__What this task involves__: List each line of the records that contains the word "will", reproducing every such line in full.

__Click-target data__:
==*==
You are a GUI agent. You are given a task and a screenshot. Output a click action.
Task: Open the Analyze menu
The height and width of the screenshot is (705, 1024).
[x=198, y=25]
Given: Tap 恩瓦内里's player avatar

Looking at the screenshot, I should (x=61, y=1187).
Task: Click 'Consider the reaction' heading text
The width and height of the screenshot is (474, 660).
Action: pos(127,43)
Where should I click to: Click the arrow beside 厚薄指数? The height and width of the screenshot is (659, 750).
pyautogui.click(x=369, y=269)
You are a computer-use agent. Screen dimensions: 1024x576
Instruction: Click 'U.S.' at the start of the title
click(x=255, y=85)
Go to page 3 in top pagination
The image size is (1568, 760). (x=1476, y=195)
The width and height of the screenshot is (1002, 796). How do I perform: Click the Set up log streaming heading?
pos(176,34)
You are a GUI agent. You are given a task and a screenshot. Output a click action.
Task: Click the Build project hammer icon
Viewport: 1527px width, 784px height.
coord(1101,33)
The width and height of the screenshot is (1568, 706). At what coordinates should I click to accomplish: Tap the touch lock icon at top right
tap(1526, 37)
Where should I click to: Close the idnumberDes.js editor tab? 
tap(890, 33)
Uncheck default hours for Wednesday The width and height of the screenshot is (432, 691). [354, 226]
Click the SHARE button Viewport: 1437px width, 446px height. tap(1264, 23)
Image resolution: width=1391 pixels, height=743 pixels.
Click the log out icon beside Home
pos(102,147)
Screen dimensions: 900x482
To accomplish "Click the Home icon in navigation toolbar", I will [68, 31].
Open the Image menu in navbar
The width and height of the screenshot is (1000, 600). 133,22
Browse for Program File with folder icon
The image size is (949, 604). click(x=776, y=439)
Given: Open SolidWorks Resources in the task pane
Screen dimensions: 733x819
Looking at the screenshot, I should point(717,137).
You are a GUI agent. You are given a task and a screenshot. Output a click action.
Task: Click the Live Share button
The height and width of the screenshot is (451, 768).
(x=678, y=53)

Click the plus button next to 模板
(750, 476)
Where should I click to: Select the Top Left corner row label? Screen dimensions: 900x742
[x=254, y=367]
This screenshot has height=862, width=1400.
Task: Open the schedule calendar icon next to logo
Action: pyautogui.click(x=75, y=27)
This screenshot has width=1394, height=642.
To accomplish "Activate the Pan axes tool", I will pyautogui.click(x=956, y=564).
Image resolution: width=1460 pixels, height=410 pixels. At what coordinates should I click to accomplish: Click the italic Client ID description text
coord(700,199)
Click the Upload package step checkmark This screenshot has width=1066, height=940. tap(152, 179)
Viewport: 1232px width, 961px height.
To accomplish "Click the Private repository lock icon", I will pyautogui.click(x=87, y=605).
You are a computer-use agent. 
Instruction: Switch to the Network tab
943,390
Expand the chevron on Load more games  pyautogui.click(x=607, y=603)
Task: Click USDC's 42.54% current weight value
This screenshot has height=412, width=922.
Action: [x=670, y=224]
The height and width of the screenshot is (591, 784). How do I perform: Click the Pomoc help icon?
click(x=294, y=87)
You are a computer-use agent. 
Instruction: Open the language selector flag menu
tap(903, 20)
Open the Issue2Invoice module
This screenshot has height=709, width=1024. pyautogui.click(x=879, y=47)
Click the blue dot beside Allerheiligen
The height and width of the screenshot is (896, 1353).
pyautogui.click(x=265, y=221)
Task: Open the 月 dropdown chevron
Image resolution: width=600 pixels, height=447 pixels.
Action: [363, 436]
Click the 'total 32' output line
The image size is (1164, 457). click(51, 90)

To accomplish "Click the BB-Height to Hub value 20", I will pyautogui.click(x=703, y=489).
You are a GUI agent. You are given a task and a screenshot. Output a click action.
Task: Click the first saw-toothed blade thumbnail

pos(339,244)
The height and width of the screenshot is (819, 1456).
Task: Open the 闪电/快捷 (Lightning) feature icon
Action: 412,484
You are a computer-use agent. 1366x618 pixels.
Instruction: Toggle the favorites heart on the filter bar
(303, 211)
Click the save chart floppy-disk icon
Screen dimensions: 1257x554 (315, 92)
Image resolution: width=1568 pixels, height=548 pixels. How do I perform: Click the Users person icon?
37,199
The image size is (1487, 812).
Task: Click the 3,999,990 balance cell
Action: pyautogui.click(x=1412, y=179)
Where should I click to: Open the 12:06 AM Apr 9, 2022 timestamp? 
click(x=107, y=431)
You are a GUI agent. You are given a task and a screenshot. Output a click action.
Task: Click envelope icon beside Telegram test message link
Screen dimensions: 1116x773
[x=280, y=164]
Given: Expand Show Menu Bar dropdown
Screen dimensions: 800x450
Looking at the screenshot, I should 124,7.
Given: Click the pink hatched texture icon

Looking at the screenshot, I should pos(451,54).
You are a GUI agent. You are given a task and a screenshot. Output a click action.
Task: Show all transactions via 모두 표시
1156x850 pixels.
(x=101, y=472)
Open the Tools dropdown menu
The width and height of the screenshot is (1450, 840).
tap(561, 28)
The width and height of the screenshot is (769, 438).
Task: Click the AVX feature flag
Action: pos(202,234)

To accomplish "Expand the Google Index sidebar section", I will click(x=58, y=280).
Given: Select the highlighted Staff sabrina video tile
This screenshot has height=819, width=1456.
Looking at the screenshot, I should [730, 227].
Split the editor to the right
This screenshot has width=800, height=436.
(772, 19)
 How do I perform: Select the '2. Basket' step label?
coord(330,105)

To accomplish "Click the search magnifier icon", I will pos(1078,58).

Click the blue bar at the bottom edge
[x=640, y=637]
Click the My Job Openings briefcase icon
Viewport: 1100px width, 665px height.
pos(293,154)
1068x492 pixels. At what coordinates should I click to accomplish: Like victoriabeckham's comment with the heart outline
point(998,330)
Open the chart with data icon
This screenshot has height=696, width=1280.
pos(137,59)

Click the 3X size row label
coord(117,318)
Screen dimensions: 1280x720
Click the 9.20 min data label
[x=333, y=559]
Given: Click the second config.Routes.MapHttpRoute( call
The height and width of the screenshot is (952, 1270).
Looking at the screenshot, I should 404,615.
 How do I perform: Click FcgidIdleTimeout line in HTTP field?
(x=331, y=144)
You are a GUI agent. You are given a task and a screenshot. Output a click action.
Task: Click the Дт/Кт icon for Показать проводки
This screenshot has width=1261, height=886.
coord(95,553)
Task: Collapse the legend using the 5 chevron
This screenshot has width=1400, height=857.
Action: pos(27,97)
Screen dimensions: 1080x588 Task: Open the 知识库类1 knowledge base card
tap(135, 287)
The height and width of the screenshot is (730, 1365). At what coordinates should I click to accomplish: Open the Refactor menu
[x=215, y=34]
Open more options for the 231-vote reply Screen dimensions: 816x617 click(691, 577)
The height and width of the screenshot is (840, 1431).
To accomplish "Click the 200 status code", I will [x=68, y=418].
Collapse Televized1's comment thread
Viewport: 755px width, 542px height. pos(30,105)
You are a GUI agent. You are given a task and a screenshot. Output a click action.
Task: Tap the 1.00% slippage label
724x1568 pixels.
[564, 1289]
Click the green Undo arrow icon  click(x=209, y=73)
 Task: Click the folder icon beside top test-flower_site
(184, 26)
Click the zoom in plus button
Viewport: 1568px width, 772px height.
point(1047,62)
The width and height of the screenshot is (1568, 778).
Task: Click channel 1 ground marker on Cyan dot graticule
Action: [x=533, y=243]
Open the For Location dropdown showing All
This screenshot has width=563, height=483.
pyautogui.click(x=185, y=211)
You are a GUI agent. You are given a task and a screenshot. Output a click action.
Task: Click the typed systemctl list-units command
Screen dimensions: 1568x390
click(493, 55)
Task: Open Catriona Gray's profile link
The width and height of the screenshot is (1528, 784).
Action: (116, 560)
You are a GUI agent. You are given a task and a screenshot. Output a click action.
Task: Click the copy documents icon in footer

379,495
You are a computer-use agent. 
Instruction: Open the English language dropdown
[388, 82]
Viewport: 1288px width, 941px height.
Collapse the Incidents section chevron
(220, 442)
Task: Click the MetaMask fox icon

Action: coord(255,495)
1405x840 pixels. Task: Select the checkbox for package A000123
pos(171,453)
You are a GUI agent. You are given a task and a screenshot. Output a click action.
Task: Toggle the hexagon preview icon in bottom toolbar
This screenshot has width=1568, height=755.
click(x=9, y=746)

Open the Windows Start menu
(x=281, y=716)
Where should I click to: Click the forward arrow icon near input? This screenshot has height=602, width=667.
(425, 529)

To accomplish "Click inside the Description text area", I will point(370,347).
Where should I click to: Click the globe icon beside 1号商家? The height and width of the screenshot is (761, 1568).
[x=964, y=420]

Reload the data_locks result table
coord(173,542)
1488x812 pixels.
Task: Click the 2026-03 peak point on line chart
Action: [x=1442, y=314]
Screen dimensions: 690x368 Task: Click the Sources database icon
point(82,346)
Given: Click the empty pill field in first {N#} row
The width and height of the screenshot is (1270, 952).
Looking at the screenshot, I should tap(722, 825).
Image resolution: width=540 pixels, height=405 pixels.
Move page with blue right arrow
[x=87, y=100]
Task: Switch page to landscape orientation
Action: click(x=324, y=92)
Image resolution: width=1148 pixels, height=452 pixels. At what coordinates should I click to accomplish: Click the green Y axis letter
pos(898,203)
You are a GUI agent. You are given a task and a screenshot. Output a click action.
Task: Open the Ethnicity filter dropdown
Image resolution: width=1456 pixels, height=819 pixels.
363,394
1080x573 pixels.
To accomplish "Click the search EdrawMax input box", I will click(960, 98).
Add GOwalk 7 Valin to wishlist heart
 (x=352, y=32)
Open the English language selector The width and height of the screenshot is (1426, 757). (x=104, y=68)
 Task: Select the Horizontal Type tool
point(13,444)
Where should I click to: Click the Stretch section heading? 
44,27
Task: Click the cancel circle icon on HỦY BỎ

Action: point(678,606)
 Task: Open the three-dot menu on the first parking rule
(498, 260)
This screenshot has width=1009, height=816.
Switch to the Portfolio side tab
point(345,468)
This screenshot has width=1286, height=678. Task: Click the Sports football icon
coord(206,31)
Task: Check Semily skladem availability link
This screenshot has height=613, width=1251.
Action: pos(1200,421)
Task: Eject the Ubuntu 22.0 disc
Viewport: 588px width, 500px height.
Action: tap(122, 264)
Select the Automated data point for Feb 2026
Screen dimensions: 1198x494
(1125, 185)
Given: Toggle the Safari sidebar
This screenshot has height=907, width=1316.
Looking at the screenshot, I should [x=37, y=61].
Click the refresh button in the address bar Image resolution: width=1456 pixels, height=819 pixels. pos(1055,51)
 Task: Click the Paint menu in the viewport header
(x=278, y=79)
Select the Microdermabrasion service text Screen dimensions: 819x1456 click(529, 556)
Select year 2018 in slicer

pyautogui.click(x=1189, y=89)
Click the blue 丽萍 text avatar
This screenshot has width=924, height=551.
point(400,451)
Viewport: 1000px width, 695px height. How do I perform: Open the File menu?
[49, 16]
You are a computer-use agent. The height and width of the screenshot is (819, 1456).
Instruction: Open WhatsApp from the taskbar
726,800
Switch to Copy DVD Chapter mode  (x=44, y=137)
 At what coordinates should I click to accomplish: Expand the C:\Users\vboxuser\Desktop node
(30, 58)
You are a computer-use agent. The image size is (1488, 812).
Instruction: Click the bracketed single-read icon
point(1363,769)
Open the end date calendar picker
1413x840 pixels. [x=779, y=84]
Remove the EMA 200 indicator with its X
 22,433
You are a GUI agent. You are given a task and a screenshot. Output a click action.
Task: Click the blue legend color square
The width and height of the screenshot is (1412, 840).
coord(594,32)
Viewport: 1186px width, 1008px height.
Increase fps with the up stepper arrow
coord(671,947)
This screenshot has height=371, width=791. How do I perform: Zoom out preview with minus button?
==*==
__Expected output__:
To accomplish "Click the Home icon in navigation toolbar", I will [68, 31].
To accomplish "Activate the Pan axes tool", I will pyautogui.click(x=956, y=564).
To accomplish "Click the Private repository lock icon", I will pyautogui.click(x=87, y=605).
To accomplish "Click the BB-Height to Hub value 20", I will pyautogui.click(x=703, y=489).
To accomplish "Expand the Google Index sidebar section", I will click(x=58, y=280).
To accomplish "Click the search magnifier icon", I will pos(1078,58).
To accomplish "Click the 200 status code", I will [x=68, y=418].
To accomplish "Click inside the Description text area", I will point(370,347).
To accomplish "Click the search EdrawMax input box", I will click(960, 98).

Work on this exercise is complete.